Start of Block

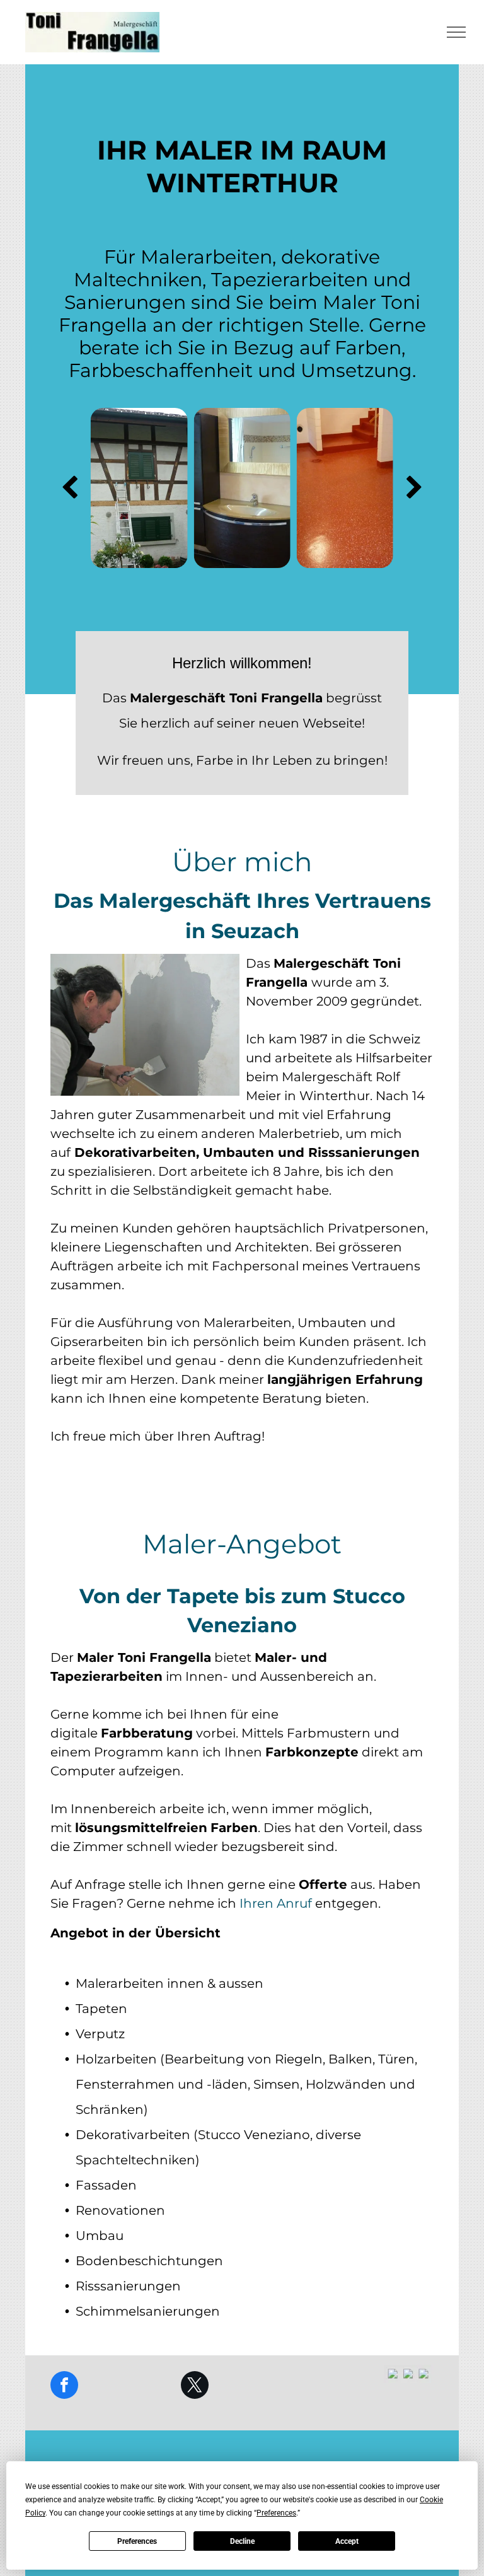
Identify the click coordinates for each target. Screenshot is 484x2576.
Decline (242, 2541)
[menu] (456, 32)
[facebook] (64, 2386)
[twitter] (195, 2386)
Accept (347, 2541)
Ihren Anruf (275, 1903)
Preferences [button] (276, 2513)
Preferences (137, 2541)
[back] (69, 488)
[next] (414, 488)
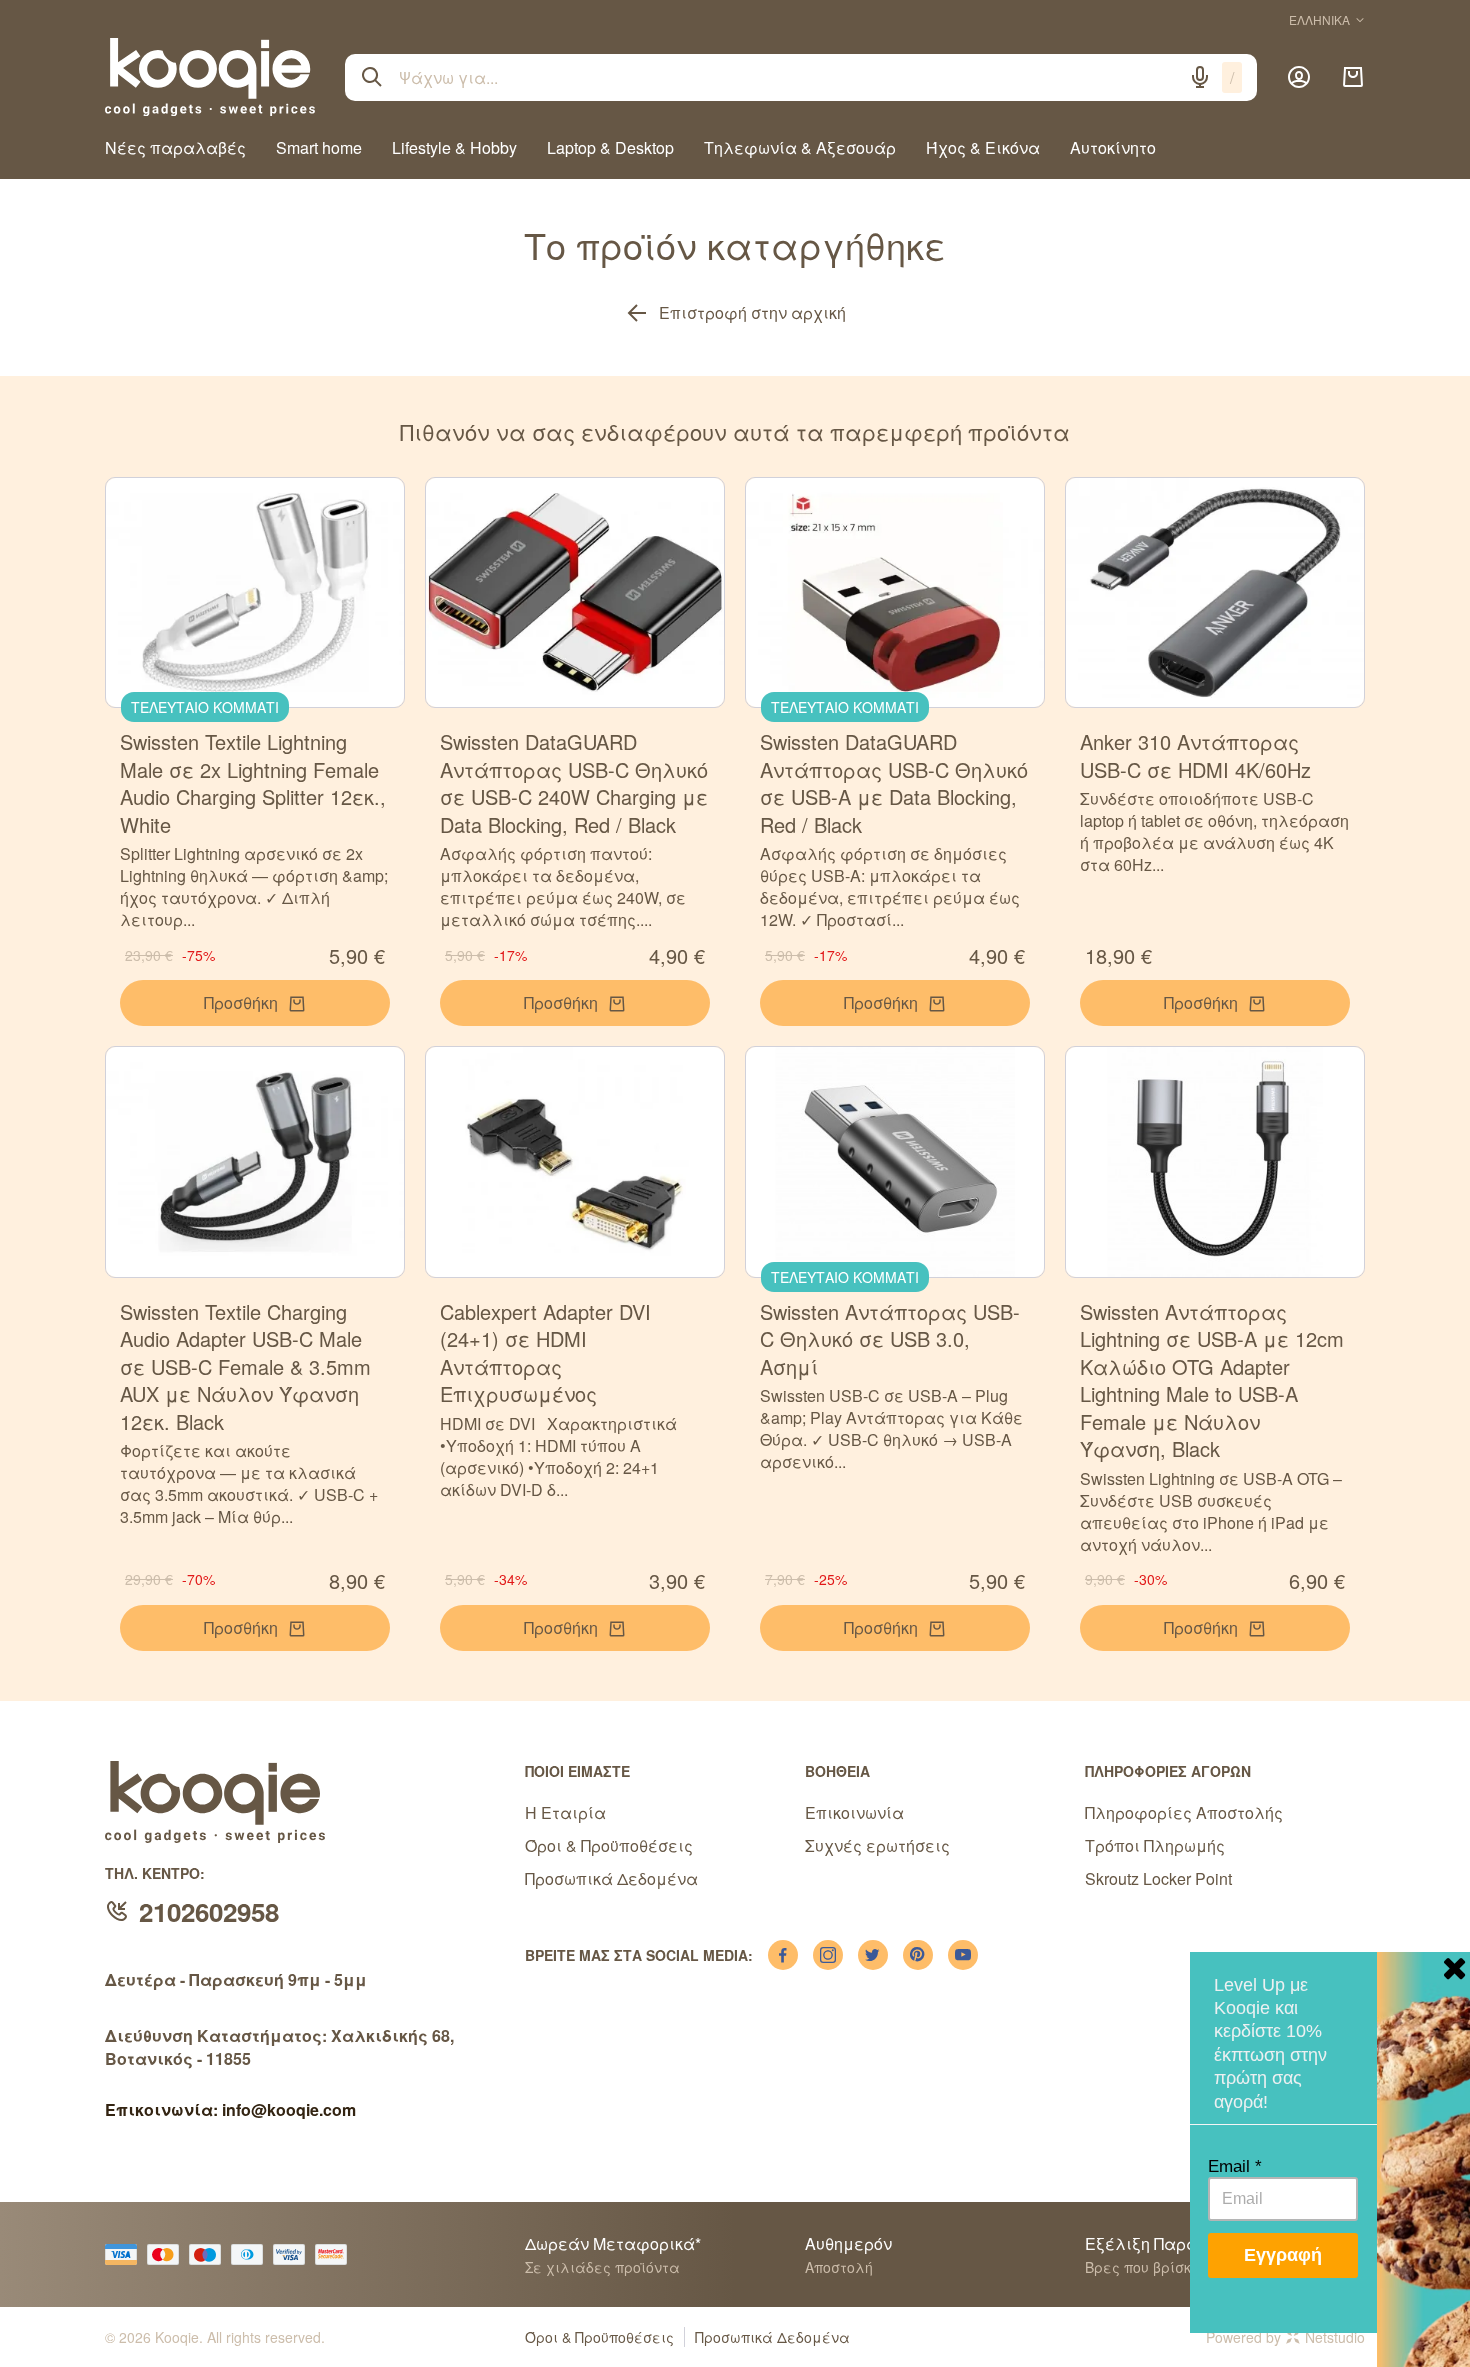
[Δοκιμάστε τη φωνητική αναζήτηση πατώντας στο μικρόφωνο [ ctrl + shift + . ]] (1200, 77)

End of Block

● **What the exercise asks**
When you output the entries, keep each line exactly as it is and leave out any pictures.

● **Solution for this problem**
Identify the click coordinates for each target. Screenshot is 484x2576.
Decline (242, 2541)
[menu] (456, 32)
[facebook] (64, 2386)
[twitter] (195, 2386)
Accept (347, 2541)
Ihren Anruf (275, 1903)
Preferences [button] (276, 2513)
Preferences (137, 2541)
[back] (69, 488)
[next] (414, 488)
[Δοκιμάστε τη φωνητική αναζήτηση πατώντας στο μικρόφωνο [ ctrl + shift + . ]] (1200, 77)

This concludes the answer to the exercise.